I hate Arnold Schwarzenegger !! Tom Arnold, his buddy, annoys the heck out of me!


----------



## OnyxHeart (Jun 13, 2005)

James Gandolfini. Correction, "The Sopranos" more than him. 

(To paraphrase Lonelyguy, everything about the show is the "equivalent of nails on chalkboard")

Dennis Leary. Kathy Griffin. Howard Stern. Bill O'Reilly. Russell Crowe. Anne Coulter. 

uke


----------



## clenched_fist (Jan 4, 2004)

_Bette Midler
Vince Vaughn
Vin Diesel
Paris Hilton..does anyone here like her? :lol 
Jennifer Lopez
That guy from American Idol...Simon?
Hugh Grant
Ben Stiller
Will Smith...maybe it's just his movies I don't like...they're all crap.
Rosie O'Donnell
Ashton Kutcher
Ben Affleck_


----------



## Vincenzo (Sep 24, 2005)

crowe9999 said:


> James Gandolfini. Correction, "The Sopranos" more than him.
> 
> (To paraphrase Lonelyguy, everything about the show is the "equivalent of nails on chalkboard")
> 
> uke


*makes a 'Paulie Scowl' at the screen*


----------



## RaveOn (Feb 5, 2006)

I have a brother who works on a flight crew in corporate aviation. He told me a story about a pilot he is friends with. This pilot has crossed paths with thousands of celebrities because his job is to transport their pampered asses.

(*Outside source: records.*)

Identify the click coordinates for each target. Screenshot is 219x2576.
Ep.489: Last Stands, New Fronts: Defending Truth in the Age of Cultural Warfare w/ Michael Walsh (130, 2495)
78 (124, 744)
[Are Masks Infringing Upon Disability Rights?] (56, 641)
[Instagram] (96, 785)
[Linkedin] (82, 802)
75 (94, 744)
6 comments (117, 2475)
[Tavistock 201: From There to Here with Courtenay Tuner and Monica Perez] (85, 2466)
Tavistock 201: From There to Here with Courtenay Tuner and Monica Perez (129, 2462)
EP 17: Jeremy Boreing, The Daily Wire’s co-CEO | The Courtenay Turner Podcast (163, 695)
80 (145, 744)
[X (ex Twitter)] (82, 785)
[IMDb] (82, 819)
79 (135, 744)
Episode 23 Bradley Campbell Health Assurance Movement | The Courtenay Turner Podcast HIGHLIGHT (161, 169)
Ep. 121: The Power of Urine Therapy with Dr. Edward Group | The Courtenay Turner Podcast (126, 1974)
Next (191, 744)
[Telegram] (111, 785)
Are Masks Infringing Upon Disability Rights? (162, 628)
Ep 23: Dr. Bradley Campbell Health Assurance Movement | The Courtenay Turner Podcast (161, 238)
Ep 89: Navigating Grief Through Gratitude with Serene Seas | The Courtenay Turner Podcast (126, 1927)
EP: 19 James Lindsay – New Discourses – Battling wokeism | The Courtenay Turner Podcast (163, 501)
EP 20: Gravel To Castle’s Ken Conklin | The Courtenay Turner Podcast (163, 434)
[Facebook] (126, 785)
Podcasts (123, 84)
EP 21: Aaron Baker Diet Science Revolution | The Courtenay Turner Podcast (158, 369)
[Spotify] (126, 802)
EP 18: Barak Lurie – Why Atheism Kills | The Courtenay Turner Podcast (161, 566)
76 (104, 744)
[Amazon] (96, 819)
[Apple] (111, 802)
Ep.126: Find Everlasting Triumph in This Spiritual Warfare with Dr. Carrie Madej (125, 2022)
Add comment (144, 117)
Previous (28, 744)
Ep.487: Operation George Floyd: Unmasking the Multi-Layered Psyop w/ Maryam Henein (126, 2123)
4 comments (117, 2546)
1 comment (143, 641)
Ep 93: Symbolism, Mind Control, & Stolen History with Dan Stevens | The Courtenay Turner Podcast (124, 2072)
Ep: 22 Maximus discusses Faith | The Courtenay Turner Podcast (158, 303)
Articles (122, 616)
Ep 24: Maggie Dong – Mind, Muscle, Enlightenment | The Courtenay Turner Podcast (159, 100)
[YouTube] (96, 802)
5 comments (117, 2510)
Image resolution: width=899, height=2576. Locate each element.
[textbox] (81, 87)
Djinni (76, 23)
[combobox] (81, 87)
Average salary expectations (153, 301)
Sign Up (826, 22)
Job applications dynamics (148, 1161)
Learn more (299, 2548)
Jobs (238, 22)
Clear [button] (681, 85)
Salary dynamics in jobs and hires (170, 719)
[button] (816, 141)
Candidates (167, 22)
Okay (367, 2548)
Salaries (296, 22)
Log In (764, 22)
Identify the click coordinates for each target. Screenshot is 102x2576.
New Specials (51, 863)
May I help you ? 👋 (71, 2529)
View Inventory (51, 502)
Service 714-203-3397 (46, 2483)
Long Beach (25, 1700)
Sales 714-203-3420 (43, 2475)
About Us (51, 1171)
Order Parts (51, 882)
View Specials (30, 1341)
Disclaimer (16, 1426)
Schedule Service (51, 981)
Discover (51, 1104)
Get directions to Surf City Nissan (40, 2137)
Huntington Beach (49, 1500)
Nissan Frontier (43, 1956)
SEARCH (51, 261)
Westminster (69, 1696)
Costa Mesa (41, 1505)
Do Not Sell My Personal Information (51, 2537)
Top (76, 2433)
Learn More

Of all his encounters with these 'Hollywood types' only two in his opinion were decent people. They were 'Tom Hanks and Danny Devito'.

He said the worse celebrity he encountered was Robert DeNiro. 'A complete a__hole!', according to him.


----------



## Fragilesoulkitten (Sep 19, 2005)

Jessica Simpson ( What the Hell is with the damn Pizza Hut commercial along with everything else!)
Sarah Michelle Geller ( I heard a rumour she's playing alice in the movie adaptation of American McGee's Alice! God I hope they're joking! :um )
Howard Stern (He's just Disgusting!)
Mariah Carey (think she's compleatly full of herself)
Clay Aiken (This guy shouldn't even BE a celebrity)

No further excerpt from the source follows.